Re: [Dorset] Manipulating PDF Files in Linux

2014-07-18 Thread Andrew Montgomery-Hurrell
You can try pdftohtml[1] to get it into HTML format, from there it should
be easier to convert into a document format you want using something like
pandoc[2].

[1]: http://pdftohtml.sourceforge.net/
[2]: http://johnmacfarlane.net/pandoc/README.html


On 18 July 2014 14:47, Terry Coles d-...@hadrian-way.co.uk wrote:

 Hi,

 Does anyone know how I can use tools available in Linux to convert a PDF
 file
 to MS Word .doc or .docx format (or even to LibreOffice .odt)?

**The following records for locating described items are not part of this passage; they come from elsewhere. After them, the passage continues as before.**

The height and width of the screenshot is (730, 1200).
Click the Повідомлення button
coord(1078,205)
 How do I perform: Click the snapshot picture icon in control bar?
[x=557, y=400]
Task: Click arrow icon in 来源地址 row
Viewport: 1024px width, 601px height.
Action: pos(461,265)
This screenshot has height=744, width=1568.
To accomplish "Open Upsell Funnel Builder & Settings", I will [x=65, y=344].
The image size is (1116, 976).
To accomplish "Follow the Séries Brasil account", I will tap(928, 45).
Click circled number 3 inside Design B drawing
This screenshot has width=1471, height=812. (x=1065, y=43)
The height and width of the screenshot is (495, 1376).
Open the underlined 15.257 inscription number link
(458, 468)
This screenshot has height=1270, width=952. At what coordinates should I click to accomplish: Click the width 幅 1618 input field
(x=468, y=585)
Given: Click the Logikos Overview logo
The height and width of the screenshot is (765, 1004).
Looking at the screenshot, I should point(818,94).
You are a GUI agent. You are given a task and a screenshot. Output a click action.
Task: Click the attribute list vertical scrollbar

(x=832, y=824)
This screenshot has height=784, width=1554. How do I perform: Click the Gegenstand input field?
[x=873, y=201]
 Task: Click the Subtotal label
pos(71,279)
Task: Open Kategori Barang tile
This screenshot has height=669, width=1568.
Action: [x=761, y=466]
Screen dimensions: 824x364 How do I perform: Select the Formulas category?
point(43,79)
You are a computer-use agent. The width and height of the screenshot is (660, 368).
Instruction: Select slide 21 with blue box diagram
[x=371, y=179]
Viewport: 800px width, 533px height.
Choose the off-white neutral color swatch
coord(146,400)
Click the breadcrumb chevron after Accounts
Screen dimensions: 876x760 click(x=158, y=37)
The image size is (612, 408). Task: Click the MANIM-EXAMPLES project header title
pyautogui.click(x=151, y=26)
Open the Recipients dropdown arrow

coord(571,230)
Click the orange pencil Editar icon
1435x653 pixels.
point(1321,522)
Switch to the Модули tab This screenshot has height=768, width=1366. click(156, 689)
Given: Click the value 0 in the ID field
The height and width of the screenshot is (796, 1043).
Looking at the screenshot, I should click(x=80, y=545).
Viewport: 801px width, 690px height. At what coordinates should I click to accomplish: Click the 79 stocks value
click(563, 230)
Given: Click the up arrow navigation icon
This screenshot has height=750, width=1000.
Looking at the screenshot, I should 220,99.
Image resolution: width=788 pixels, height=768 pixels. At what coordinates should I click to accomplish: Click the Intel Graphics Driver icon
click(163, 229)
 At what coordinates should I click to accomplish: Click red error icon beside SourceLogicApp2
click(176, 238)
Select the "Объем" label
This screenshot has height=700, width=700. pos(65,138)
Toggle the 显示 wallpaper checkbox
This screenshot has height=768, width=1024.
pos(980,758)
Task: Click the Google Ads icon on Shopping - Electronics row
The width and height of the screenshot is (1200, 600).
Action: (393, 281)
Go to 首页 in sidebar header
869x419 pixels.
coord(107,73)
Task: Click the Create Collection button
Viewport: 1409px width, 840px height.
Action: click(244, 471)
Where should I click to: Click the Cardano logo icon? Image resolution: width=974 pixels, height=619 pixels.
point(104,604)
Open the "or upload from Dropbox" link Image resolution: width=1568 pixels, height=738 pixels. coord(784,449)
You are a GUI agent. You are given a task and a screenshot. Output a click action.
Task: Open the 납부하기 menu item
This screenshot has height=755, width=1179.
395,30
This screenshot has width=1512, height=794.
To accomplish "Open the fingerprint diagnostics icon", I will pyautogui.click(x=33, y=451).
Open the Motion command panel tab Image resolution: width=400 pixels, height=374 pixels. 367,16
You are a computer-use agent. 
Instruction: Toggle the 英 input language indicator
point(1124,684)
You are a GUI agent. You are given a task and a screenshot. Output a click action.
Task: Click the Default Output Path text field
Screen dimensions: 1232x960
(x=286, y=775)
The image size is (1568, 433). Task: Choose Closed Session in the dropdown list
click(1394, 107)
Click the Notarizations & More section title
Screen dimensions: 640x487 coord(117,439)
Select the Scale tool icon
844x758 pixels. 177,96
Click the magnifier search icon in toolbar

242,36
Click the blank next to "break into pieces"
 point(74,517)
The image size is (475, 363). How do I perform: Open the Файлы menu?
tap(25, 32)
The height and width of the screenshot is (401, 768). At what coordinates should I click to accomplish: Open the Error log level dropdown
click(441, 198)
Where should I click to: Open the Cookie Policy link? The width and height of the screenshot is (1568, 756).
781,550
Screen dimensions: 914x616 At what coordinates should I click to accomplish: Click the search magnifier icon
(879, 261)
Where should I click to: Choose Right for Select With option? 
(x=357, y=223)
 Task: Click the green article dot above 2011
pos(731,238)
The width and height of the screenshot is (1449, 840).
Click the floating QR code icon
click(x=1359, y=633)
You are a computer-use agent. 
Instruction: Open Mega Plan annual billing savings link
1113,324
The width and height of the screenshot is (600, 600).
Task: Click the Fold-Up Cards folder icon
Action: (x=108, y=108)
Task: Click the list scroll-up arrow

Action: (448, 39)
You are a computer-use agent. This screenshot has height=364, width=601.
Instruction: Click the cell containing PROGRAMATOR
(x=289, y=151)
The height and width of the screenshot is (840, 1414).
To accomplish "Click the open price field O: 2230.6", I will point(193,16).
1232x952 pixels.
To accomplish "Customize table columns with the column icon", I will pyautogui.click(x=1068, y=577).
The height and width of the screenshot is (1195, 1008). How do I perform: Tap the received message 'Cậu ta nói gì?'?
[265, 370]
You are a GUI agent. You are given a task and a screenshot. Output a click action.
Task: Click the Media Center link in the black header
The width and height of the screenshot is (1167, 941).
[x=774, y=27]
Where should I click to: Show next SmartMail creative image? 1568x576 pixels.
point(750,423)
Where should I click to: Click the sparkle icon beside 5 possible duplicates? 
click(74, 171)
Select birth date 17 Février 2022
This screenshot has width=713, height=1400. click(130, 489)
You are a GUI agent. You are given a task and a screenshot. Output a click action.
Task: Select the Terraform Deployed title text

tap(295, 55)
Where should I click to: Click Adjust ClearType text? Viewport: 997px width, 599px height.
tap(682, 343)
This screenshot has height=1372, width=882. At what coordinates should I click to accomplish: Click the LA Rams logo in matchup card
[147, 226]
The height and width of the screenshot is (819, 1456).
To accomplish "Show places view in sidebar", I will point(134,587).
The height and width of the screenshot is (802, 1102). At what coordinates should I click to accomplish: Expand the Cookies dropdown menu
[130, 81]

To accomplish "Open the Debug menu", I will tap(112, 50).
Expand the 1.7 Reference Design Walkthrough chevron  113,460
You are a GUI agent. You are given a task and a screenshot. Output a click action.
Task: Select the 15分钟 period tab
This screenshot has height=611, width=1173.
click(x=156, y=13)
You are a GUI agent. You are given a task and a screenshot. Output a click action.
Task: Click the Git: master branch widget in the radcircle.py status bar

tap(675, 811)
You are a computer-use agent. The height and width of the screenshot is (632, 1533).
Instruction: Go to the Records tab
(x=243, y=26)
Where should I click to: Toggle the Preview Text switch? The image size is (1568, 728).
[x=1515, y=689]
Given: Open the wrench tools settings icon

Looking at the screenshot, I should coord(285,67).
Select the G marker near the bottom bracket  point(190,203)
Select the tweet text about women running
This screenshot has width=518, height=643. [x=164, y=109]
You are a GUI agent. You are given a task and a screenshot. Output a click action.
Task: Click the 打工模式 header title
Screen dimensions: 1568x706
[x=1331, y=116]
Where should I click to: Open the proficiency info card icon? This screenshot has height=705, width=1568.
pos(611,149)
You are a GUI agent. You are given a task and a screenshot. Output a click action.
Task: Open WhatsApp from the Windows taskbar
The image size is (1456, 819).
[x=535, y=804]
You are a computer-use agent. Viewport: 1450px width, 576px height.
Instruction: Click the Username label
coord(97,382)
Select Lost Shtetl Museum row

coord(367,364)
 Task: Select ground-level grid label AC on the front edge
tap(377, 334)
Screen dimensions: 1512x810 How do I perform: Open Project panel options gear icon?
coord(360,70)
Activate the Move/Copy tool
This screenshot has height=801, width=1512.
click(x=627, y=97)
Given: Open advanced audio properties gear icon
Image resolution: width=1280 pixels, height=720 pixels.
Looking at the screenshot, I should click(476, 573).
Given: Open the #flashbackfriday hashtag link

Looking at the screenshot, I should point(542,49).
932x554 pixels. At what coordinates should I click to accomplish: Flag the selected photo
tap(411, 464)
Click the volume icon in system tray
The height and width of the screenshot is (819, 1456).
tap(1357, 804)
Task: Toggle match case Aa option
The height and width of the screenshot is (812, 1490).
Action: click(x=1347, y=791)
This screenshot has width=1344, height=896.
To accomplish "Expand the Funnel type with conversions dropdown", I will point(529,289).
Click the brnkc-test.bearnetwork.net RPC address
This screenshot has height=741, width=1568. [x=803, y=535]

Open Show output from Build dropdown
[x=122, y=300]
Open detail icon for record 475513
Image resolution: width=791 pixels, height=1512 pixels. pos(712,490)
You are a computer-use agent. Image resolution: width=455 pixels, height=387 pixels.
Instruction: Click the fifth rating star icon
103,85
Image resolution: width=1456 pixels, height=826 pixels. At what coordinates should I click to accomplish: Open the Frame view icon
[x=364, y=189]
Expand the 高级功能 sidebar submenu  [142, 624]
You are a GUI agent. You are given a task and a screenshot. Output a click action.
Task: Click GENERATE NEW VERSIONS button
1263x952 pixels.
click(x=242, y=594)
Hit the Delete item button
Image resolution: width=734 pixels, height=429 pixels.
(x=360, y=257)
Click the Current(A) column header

 I thought I could do it using LibreOffice, but it reads the PDF content as
 if it
 is a series of graphical objects with text labels.  As a consequence, I can
 only save it as .odg or export it to a graphical format.

 The problem is that we have a number of specifications in PDF format.  We
 need
 to get them into an editable form (preferably word) because they need
 translating.

 At work I tried the real thing (Adobe Writer), but it seriously mangles the
 format, even when it works.

 The originals seem to have been created using a number of different tools;
 some
 were created in MS Word 2010, some PDFCreator (presumably from a Word
 Source,
 some with Acrobat Distiller and some by conversion from Postscript.  Adobe
 Writer was only able to save three out of five documents and they were not
 very
 good.

 --

 Terry Coles



 --
 Next meeting:  Bournemouth, Tuesday, 2014-08-05 20:00
 Meets, Mailing list, IRC, LinkedIn, ...  http://dorset.lug.org.uk/
 New thread on mailing list:  mailto:dorset@mailman.lug.org.uk
 How to Report Bugs Effectively:  http://goo.gl/4Xue




-- 
Andrew Montgomery-Hurrell
Professional Geek
Blog: http://darkliquid.co.uk
Twitter: http://twitter.com/darkliquid
Fiction: http://www.protagonize.com/author/darkliquid
-- 
Next meeting:  Bournemouth, Tuesday, 2014-08-05 20:00
Meets, Mailing list, IRC, LinkedIn, ...  http://dorset.lug.org.uk/
New thread on mailing list:  mailto:dorset@mailman.lug.org.uk
How to Report Bugs Effectively:  http://goo.gl/4Xue


Re: [Dorset] Manipulating PDF Files in Linux

2014-07-18 Thread TimA

Hi Terry

On 18/07/14 14:47, Terry Coles wrote:

Hi,

Does anyone know how I can use tools available in Linux to convert a PDF file
to MS Word .doc or .docx format (or even to LibreOffice .odt)?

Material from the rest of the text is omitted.